Creating a great customer experience hinges on one’s ability to develop a well oiled system. Two key factors of the system are the people working within the system and the people served by the system as both have expectations of the system. When expectations go unmet, gaps exist. Let’s talk about several of these gaps.

What Does the Customer Expect vs What is Provided? – When what the customer receives does not measure up to what’s expected, a gap exists. This gap may pertain to the quality of the product or the level of service provided by your company. How does one determine customer expectations? Simply ask!! Utilize market research to get clarification on customer expectations . For example, when customers visit the post office during their lunch break, they expect to find an ample number of post office employees available to provide service at the front counter. If the majority of the post office employees themselves are on lunch break, a gap exists in the level of service the customer expects to receive vs the level of service they actually receive. Talk with key clients about their expectations. Regularly review your customer complaints to identify what needs to be addressed within your organization. Get feedback from employees who spend the majority of their time servicing customers. The information provided by these sources will certainly identify what’s important to the customer and assist in closing the expectation gap.
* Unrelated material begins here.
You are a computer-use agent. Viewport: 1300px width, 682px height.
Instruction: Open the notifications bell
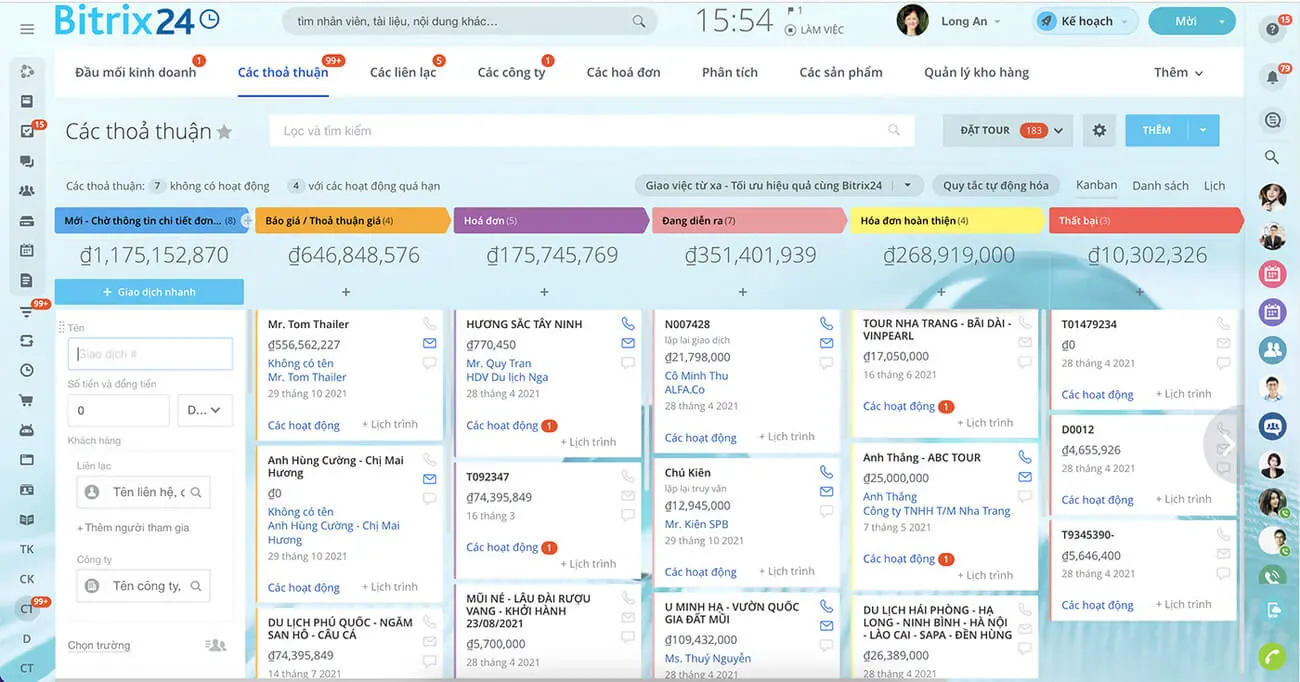(x=1272, y=77)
Who’s Committed to Service – Delivery Quality? – Commitment to quality is paramount to creating customer experiences. When leadership is more concerned with cost reductions and short-term profits, the focus on service-delivery quality is usually not a high priority. While companies may focus on quality from an internal point of view – production schedule or production efficiency for example – the customer has no interest in the internal measurements. What about your product or service is important to the customer? Is it the ease of operation of your product? Or maybe it’s the timeframe between ordering and receiving your product? Is it the ease to access product or service information on your website? What about the timeliness of your response to their service or product inquires? Might it be the quality of the interaction when being serviced by your company’s employees? These are just a few measurements to consider when setting quality standards for service – delivery. Fill this gap by focusing on customer – centered measurements vs producer centered measurements. When service – delivery quality is a high priority, one can almost count on improved profits via developing loyal long-term customers.

Can You Standardize That Task? – There is a belief in the service industry, that task standardization leaves no room for the provision of a “personal experience” for the customer. There are however, routine tasks that lend themselves to standardization. Consider the task of opening a new personal bank account. While there is a need to have a personal conversation with the new account holder, the tasks required to actually open the personal account are probably the same for each customer. Task standardization can actually help to insure that every customer receives the same level of service. Focusing on standardization can close the gap created when the customer interacts with different service providers within your organization. When all service providers are required to adhere to the standards, the customer is the beneficiary. Are there routine tasks within your company that lend themselves to standardization?

Identifying and closing customer experience gaps within your company is critical to long-term success. Understand your customer’s expectations. Commit to the quality of service-delivery. Consider standardizing routine tasks for consistent customer interactions. Focusing on closing these gaps will prove to be profitable endeavors for your company.